Strings vs arrays

Hi.

I am wanting to parse large files (of source code) by reading byte by
byte and converting certain patterns into different strings. I can think
of a couple of ways to do this (starting with the source code in a
String):
     1. String#split(//) -> array, then use Array#shift (maybe slow to
        convert to array?)
     2. Keep a counter and use String#[] (which seems unrubyish to me)

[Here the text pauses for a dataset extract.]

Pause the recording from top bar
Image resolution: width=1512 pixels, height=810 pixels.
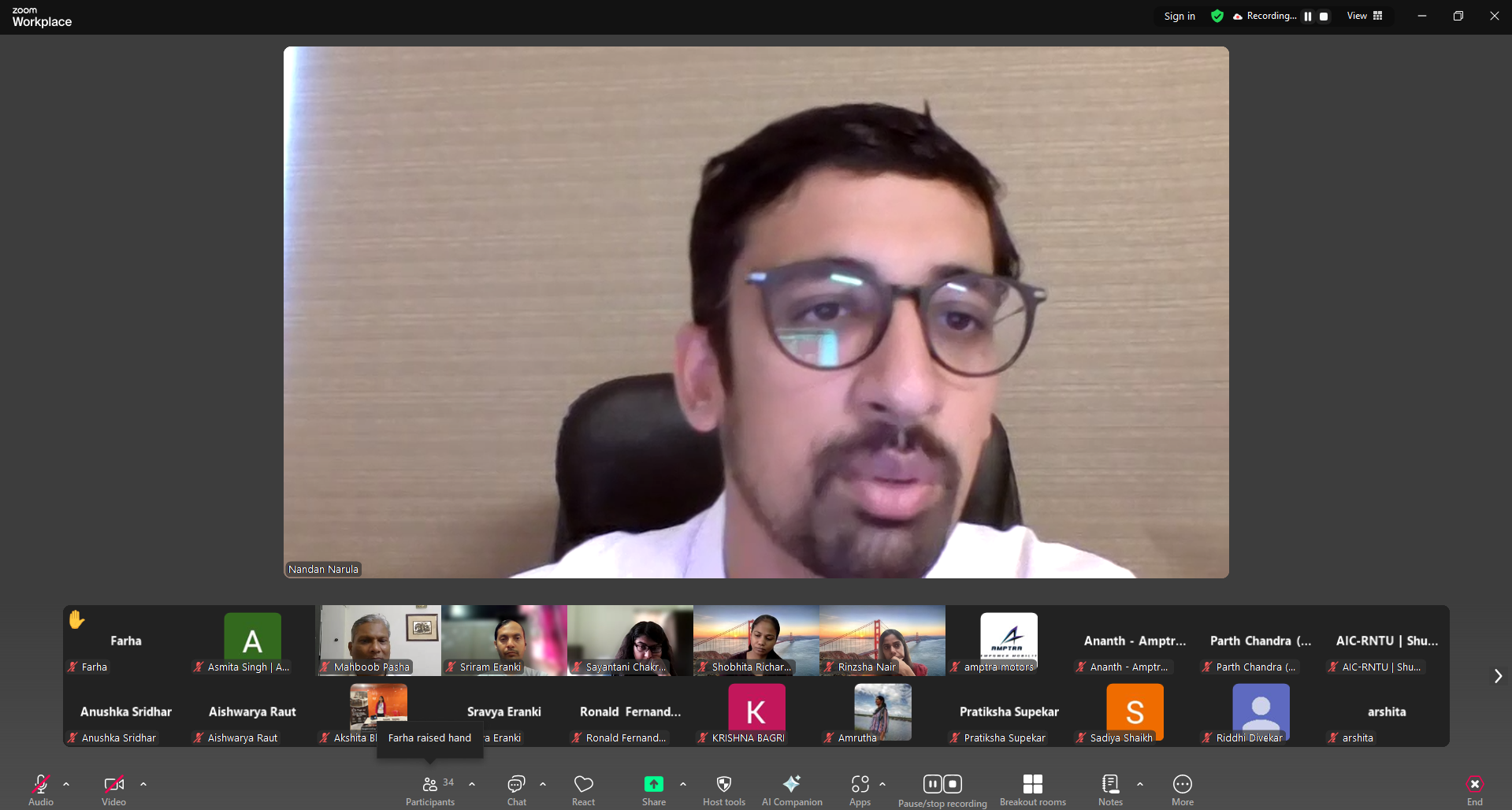pos(1308,17)
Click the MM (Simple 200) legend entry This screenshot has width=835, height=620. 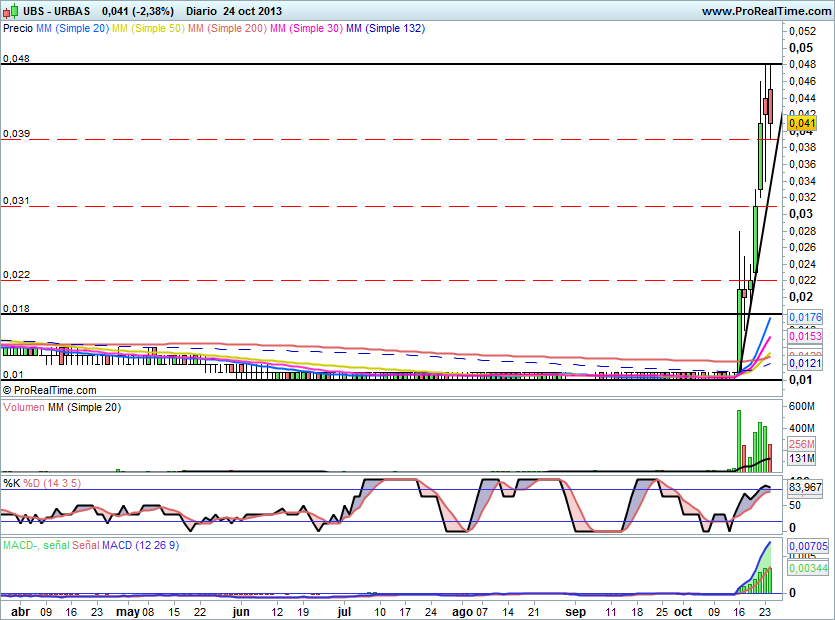[226, 29]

Which of these would be preferable? Does anyone know of any better ways?

···

--
Luke Worth

Regex. You know what these patterns are in advance.

-austin

···

On 7/9/05, Luke Worth <luke@worth.id.au> wrote:

I am wanting to parse large files (of source code) by reading byte by
byte and converting certain patterns into different strings. I can think
of a couple of ways to do this (starting with the source code in a
String):
     1. String#split(//) -> array, then use Array#shift (maybe slow to
        convert to array?)
     2. Keep a counter and use String# (which seems unrubyish to me)

--
Austin Ziegler * halostatue@gmail.com
               * Alternate: austin@halostatue.ca

"Luke Worth" <luke@worth.id.au> schrieb im Newsbeitrag news:1120914144.28438.10.camel@fish.bwnet.com.au...

Hi.

I am wanting to parse large files (of source code) by reading byte by
byte and converting certain patterns into different strings. I can think
of a couple of ways to do this (starting with the source code in a
String):
    1. String#split(//) -> array, then use Array#shift (maybe slow to
       convert to array?)
    2. Keep a counter and use String# (which seems unrubyish to me)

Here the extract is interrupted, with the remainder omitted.